Replace count distinct by sum : bad results

Hello,

I have attached an example.

I want to test to replace count distinct big expression with many if conditions by sum with if conditions to compare calculation speed.

I used a table with my data (TMP) and an column containing Id

I have added a table with only the distinct Id and a column flag.

But with replacing my count distinct by a sum of the flag column, I have bad results.

Could you explain me what is the problem?

Cause to the filter conditions I can't use the peek style load script because the first line with the Id which obtain the flag may have other fields values which validate only certain condition and not others. But i want my count distinct evaluate expressions dynamically on selected data.

That why I have attempted to use a table (TMPDistinct)

to associate one single Id value to one single flag 1.

Regards,

1 Solution

Accepted Solutions
swuehl
MVP
MVP

You could try something like this (if you are limiting your evaluation to a certain date):

=If(

     CategoryTtl<>'Total'

     ,sum({$<Date={'$(=vDate)'}>} aggr(if(CategoryTtl=Category,  flag),CategoryTtl,Category,Date,Id)) 

      ,sum({$<Date={'$(=vDate)'}>} aggr(flag,CategoryTtl, Date, Id))

)

View solution in original post

13 Replies
Not applicable
Author

I have done some other test with formulas in attached application.

I don't know if the thing I want is possible:

use the current line value of the "fake" dimension CategoryTtl as value condition on the true aggregated sum  on field Category in the "Set analysis" formula.

The "best" I have done is the yellow column with an explicit if switch. I don't think it's really "better" concerning performance...

And with the If conditions I don't understand why all my Sum result are wrong.

swuehl
MVP
MVP

Hi user5674,

as soon as you use something like

=sum(If(Date=vDate,flag))

in your chart with dimension Category, you tell QV to go through your table containing Date and return flag for every line where Date=vDate.

For example, for your chosen date and Cat A, there are three lines. But you are only interested in the distinct two lines.

If you use the set analysis version,

=sum( {$<Date={'$(=vDate)'}>} flag)


you limit the possible values for ID for Cat A to 1 and 4 by your set expression, so if you do the sum over flag, only two values of 1 are summed up (again, QV will look at each line of your flag table, but here there are only two lines to be regarded).

This sounds a bit complicated and I think it is. I hope I made my point a bit clear.

Regards,

Stefan


Not applicable
Author

Hi,

Thanks for your answer.

I understand what is the problem on the simple Sum(if(...)) now. It take all lines of the TMP table validating the condition instead of all lines of the flag table (TMPDistinct ).

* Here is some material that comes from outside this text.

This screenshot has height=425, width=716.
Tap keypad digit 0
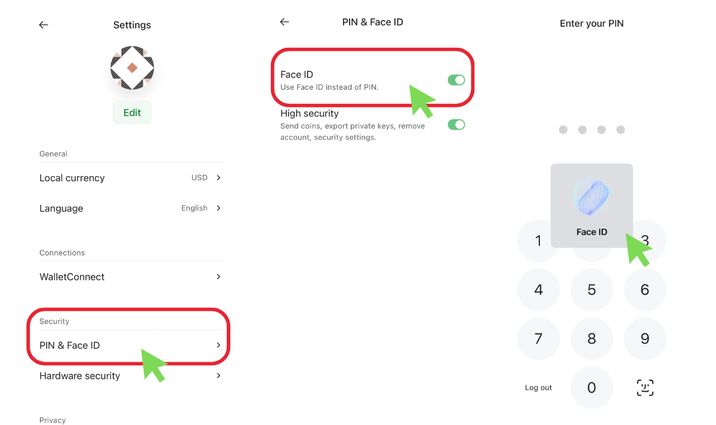click(591, 388)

The first "set analysis" on the left pivot table (Sum set analysis) seems give the correct results.

But I don't know why the "set analysis" don't take account of the selection. if I select the 20/05/2012 the column :

-first table: Sum set analysis

-second table: Sum set analysis with explicit if-switch

remain the same but I haven't the condition Date=vDate (=25/05/2012) validated as Date=20/05/2012.

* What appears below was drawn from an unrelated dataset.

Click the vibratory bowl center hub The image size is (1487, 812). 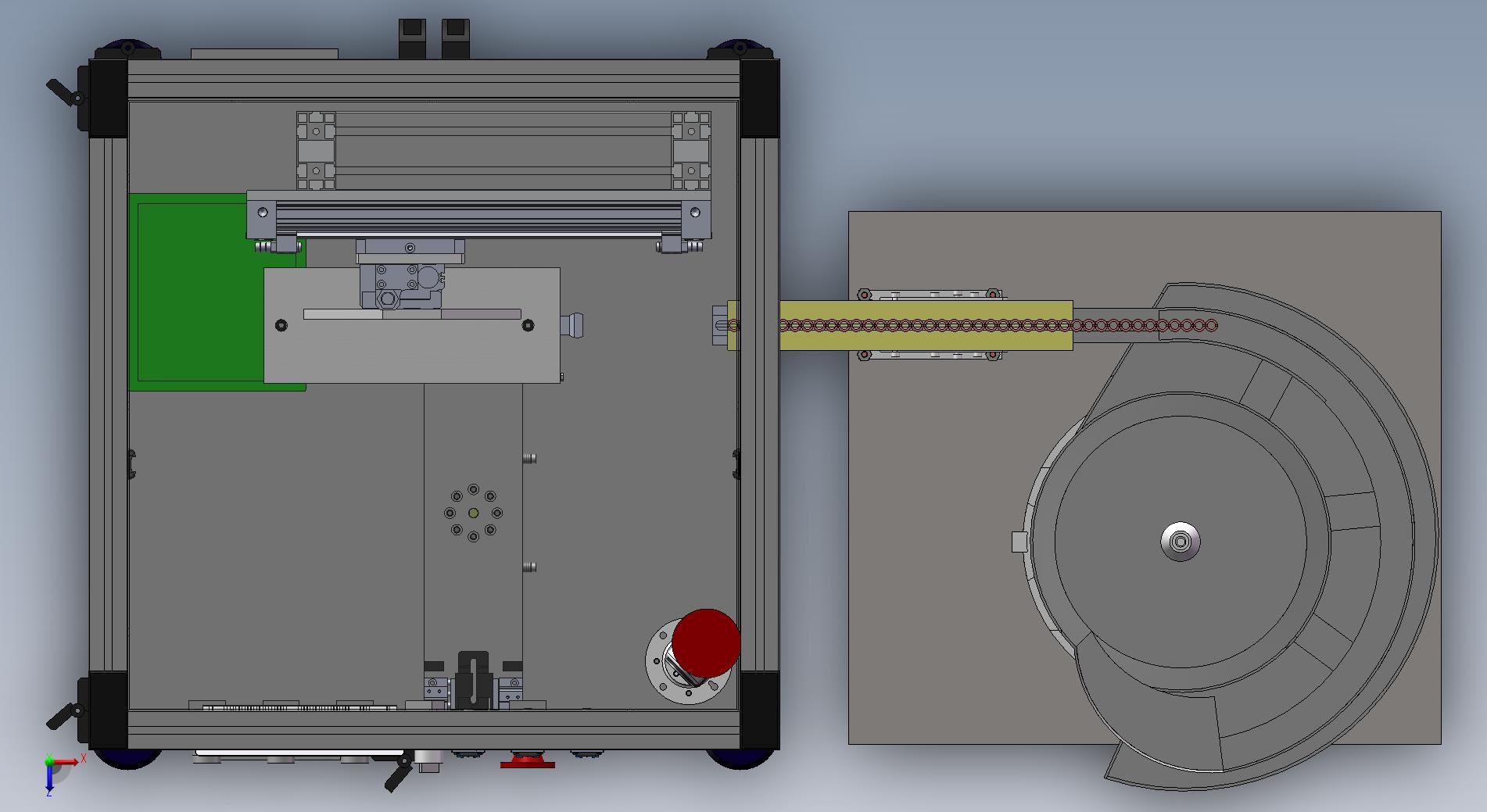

So why I haven't "0" ?I have written the "$" though in order to use current selection.

I haven't solution to have the good result on my second table with the "fake" dimension "CategoryTtl".

For this one I'm not sure if  it's possible to heve the correct results without the horrible If/Switch conditions: I think a count distinct with the condition if(Category=CategoryTtl,...) is less heavy in calculation time, so it's meaningless to use set analysis with this method.

swuehl
MVP
MVP

>So why I haven't "0" ?I have written the "$" though in order to use current selection.

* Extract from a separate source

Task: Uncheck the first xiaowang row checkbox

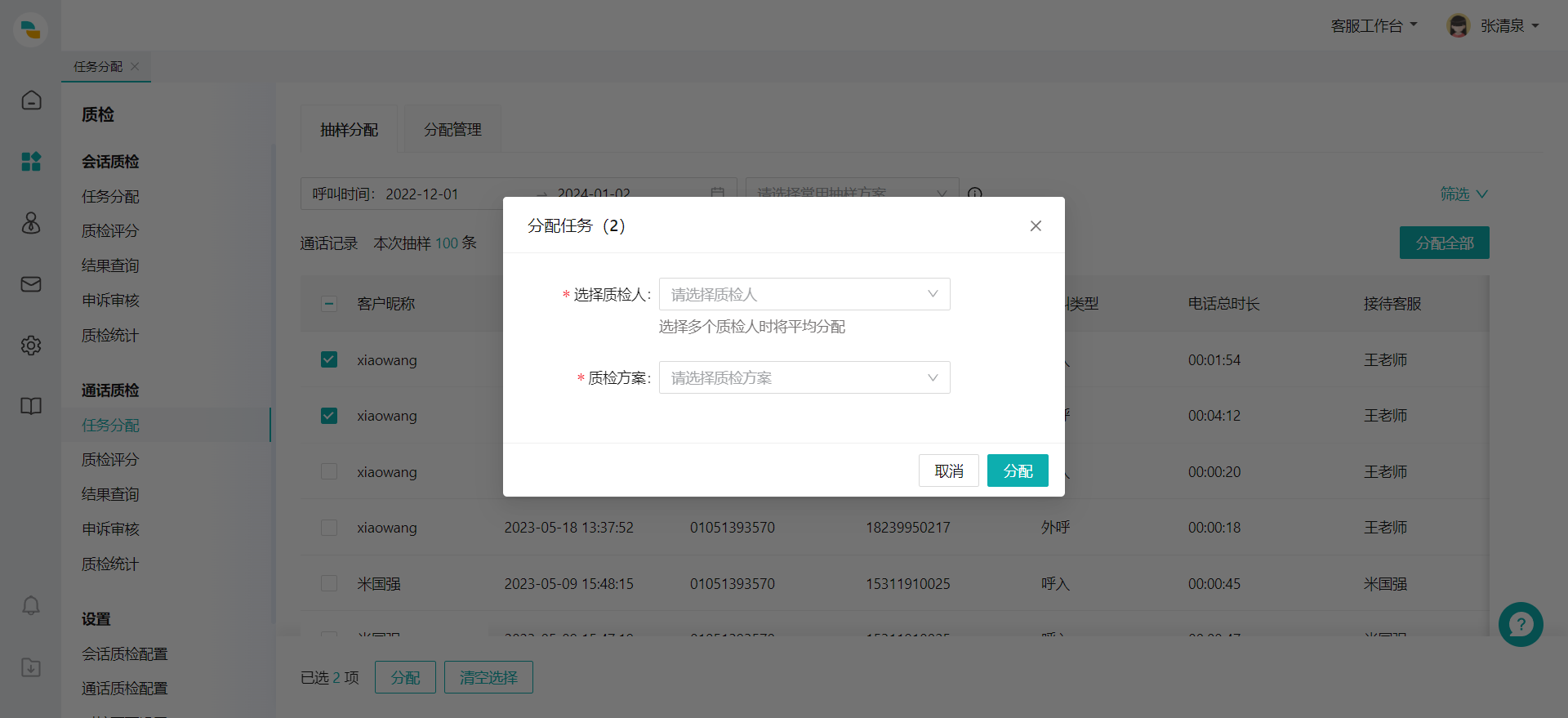Action: 329,359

Sure, you are using the current selection set, but you override your selection in Date by using set modifier

<Date={'$(=vDate)'}>}


and vDate equals 25/05/2012, right?

Looking at your second question using the data island, may I ask why do you want to use a data island here?

I think you can make your expression work like:

=If(

    CategoryTtl<>'Total'

    ,sum({$<Date={'$(=vDate)'}>} aggr(if(CategoryTtl=Category,  flag),CategoryTtl,Category,Date,Id))  

     ,sum({$<Date={'$(=vDate)'}>} flag)

)

Also, maybe this is of use to understand how QV handles set analysis in dimension context:

http://community.qlik.com/docs/DOC-1335

Regards,

Stefan

Not applicable
Author

About the <Date={'$(=vDate)'}>} I misunderstood set analysis here. I thought that was just a sort of filter on current selection, not a forced selection which override current selection.

But for this type of formula this isn't a big problem here because the variable is automatically updated by macro in the real application when I change the date field.

Concerning the goal of the data island this is related to this subject: http://community.qlik.com/message/221295

I have a total aggregated over a "fake" dimension label in order to have two total rows with distinct formula.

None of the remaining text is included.